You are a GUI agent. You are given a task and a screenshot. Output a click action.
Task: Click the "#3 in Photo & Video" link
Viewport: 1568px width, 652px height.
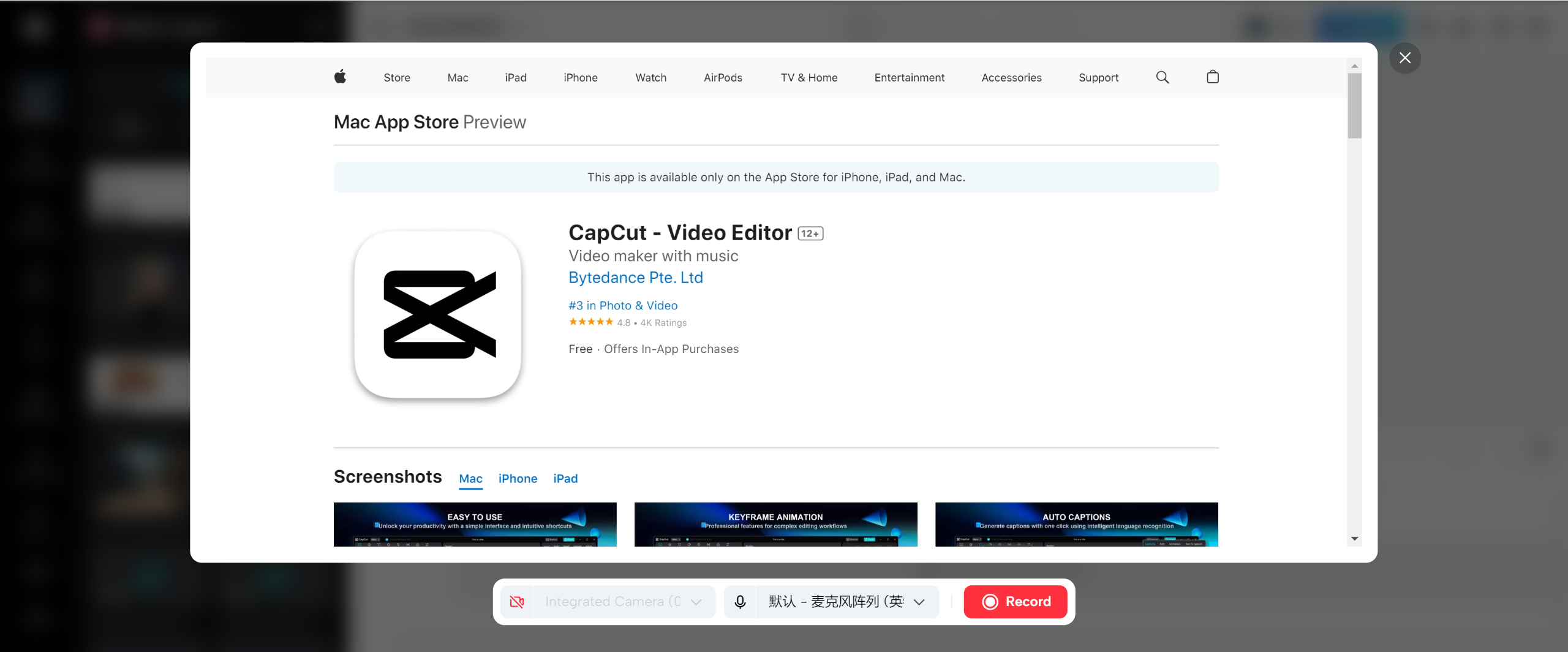point(623,305)
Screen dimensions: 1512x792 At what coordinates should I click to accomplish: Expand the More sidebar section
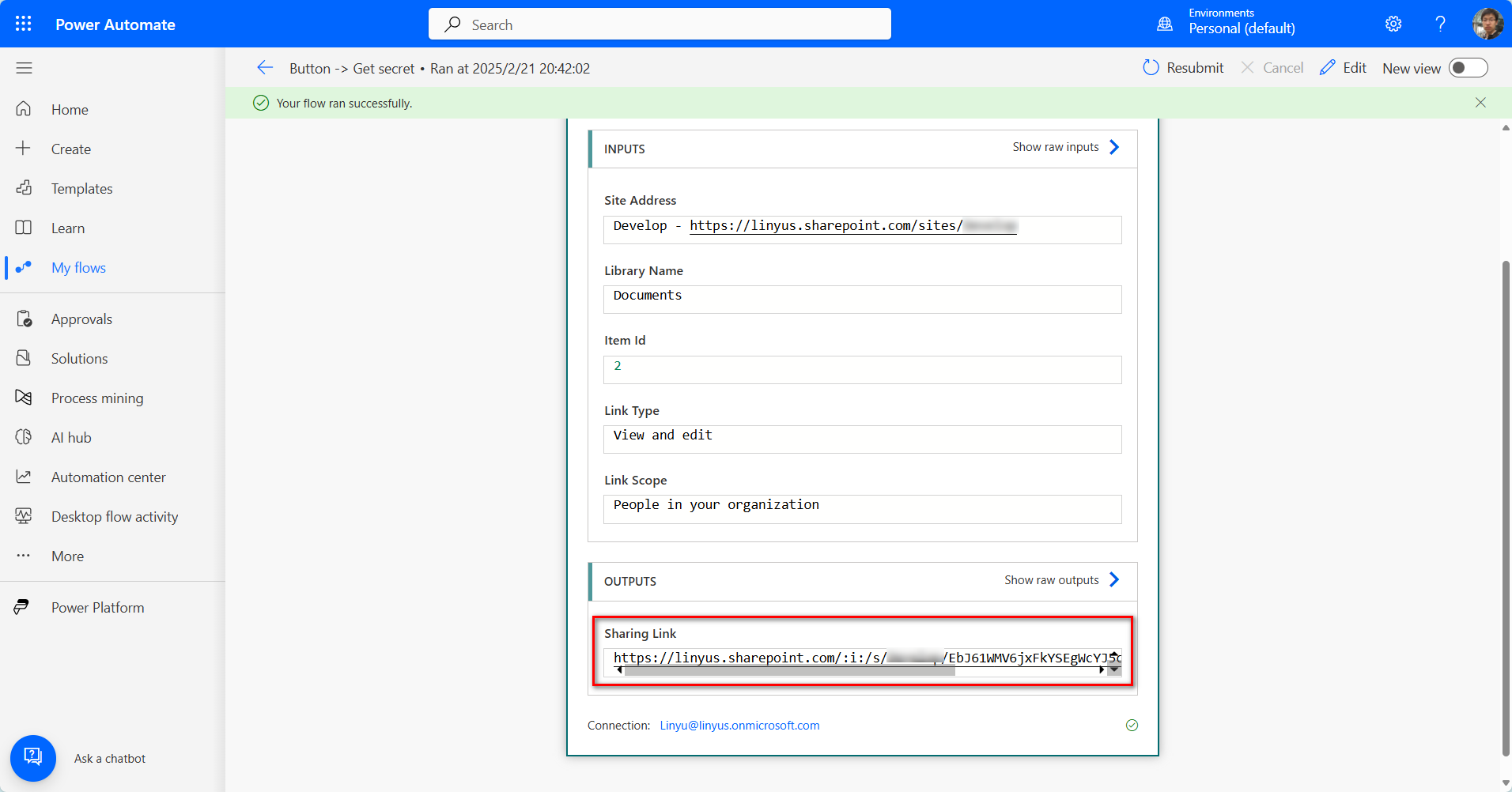[66, 556]
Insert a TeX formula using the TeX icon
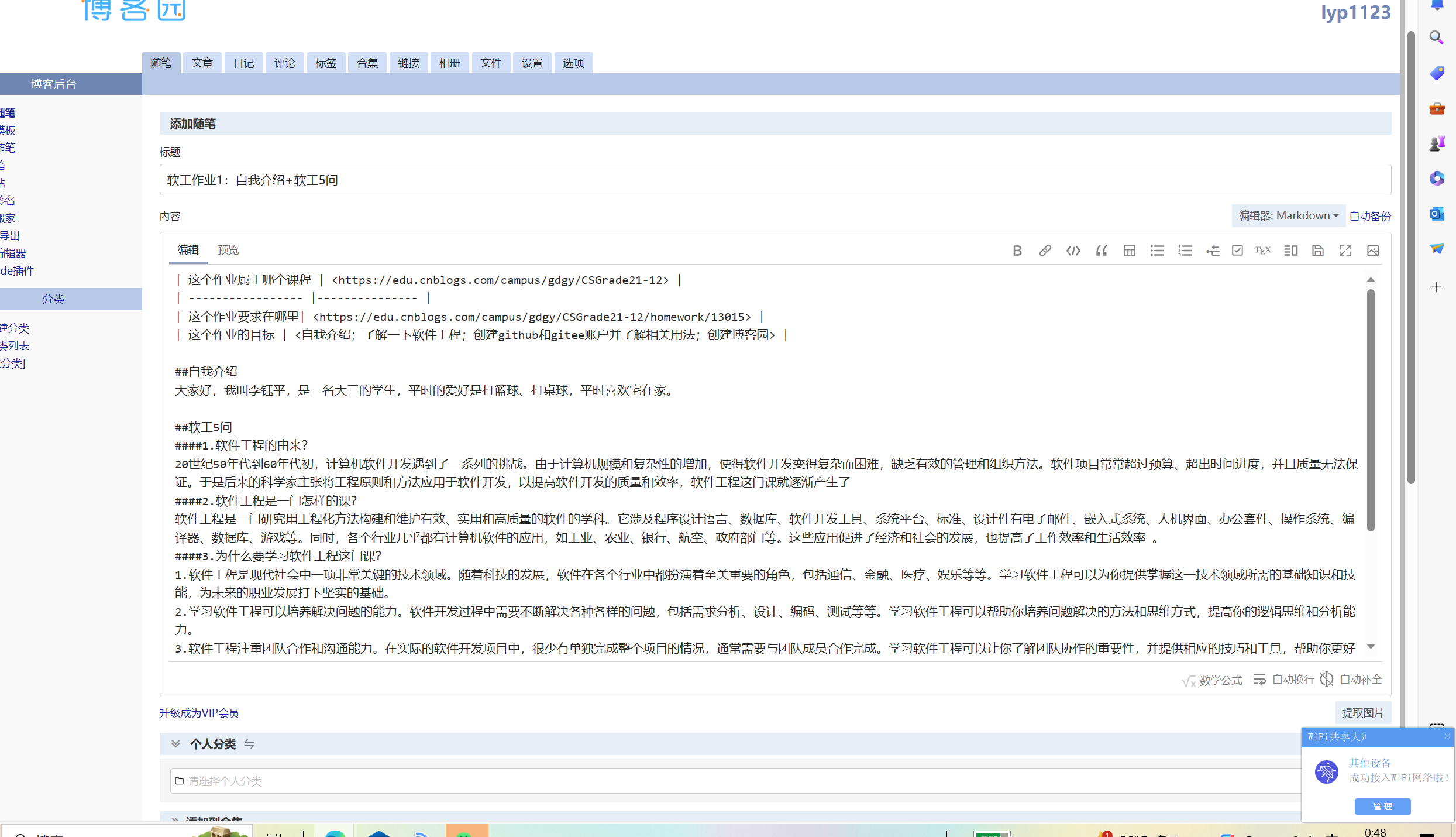This screenshot has width=1456, height=837. [x=1262, y=251]

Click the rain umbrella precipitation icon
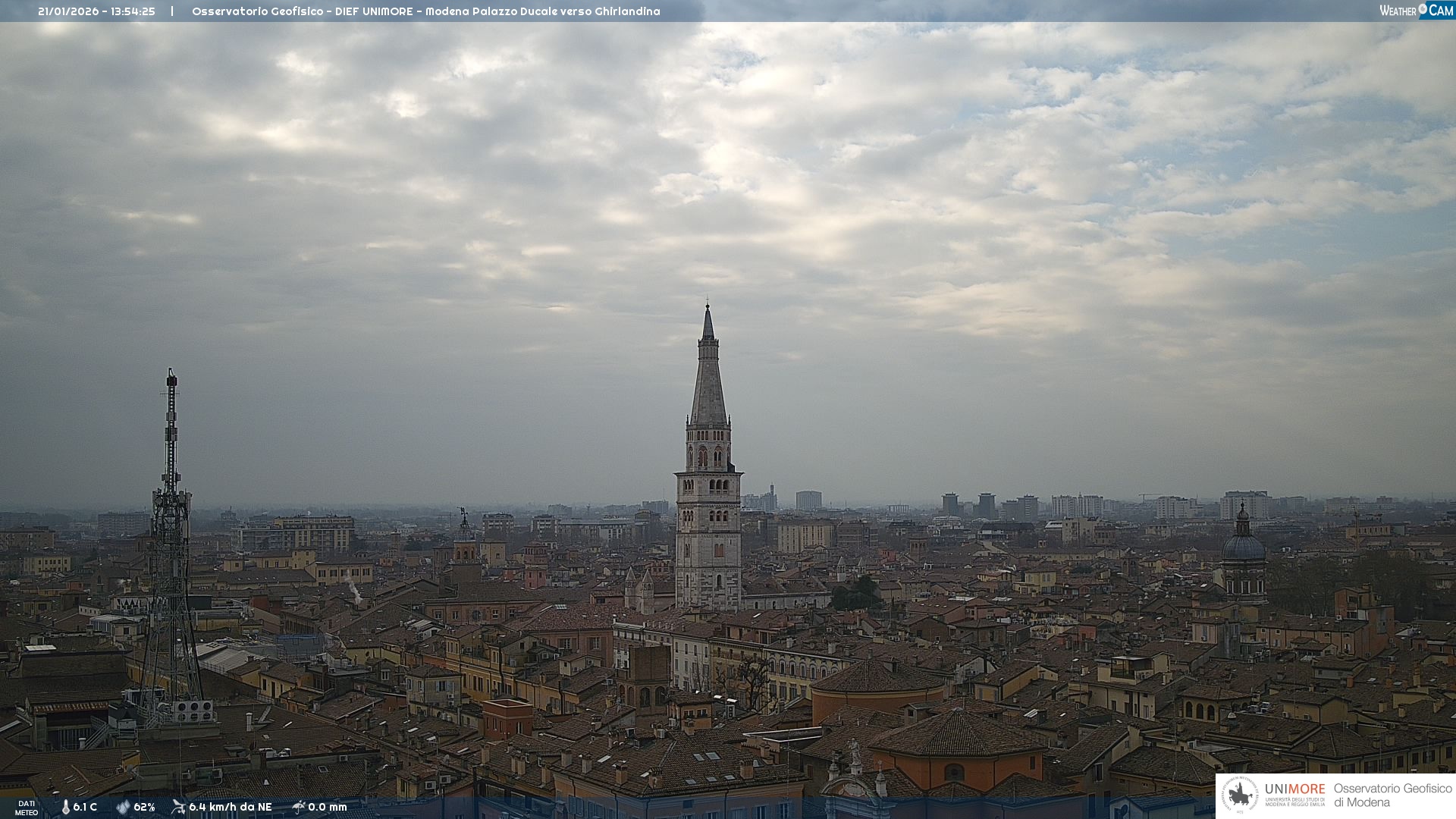click(298, 807)
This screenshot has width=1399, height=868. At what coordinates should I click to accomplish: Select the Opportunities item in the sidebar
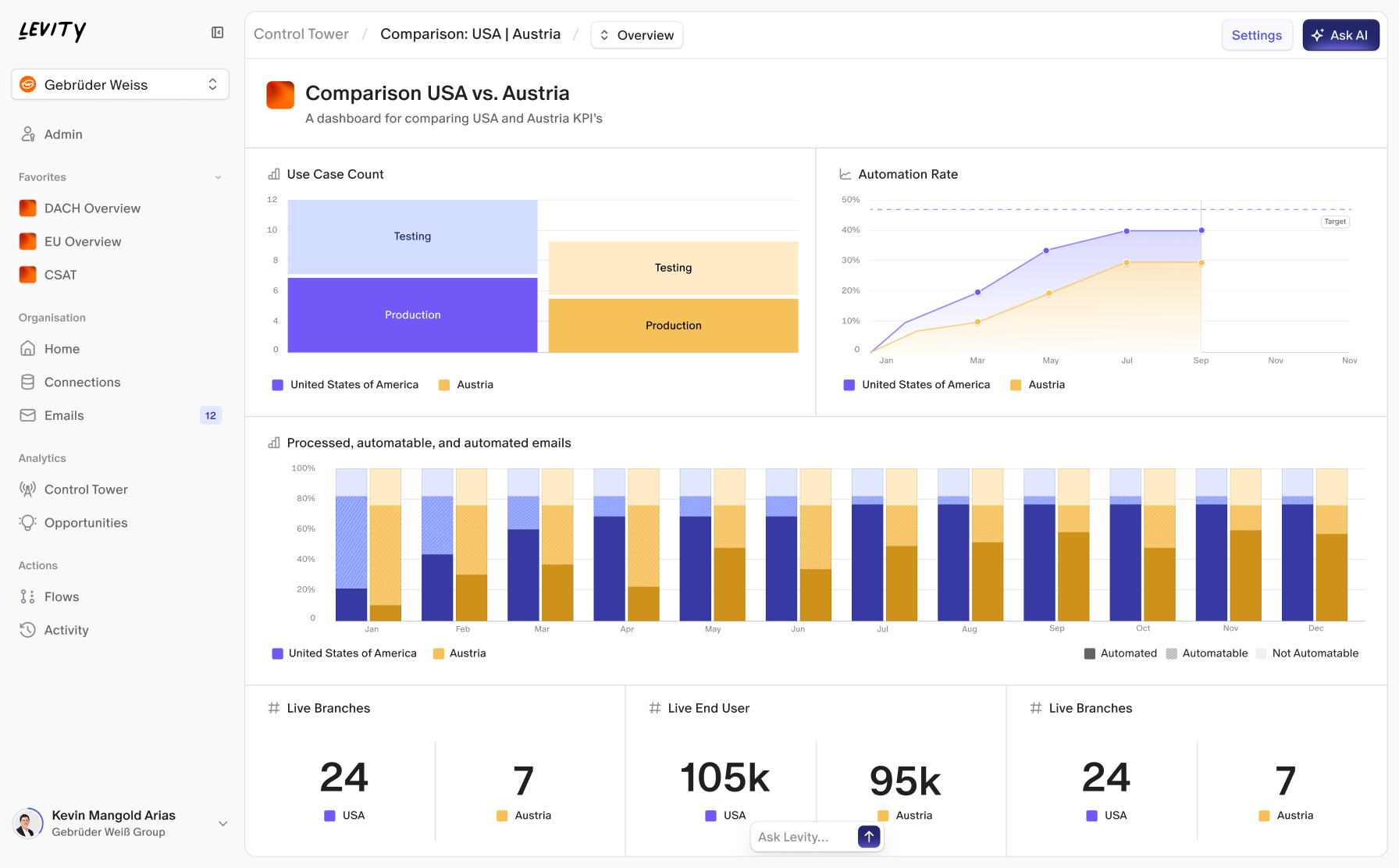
+---+
Write the listing out a second time exactly, dropping all images.

- [Response below]
You are a GUI agent. You are given a task and a screenshot. Output a click action.
Task: Click the "#3 in Photo & Video" link
Viewport: 1568px width, 652px height.
point(623,305)
Screen dimensions: 1512x792 At what coordinates should I click to accomplish: Expand the More sidebar section
[66, 556]
Insert a TeX formula using the TeX icon
This screenshot has width=1456, height=837. [x=1262, y=251]

Click the rain umbrella precipitation icon
click(298, 807)
This screenshot has width=1399, height=868. At what coordinates should I click to accomplish: Select the Opportunities item in the sidebar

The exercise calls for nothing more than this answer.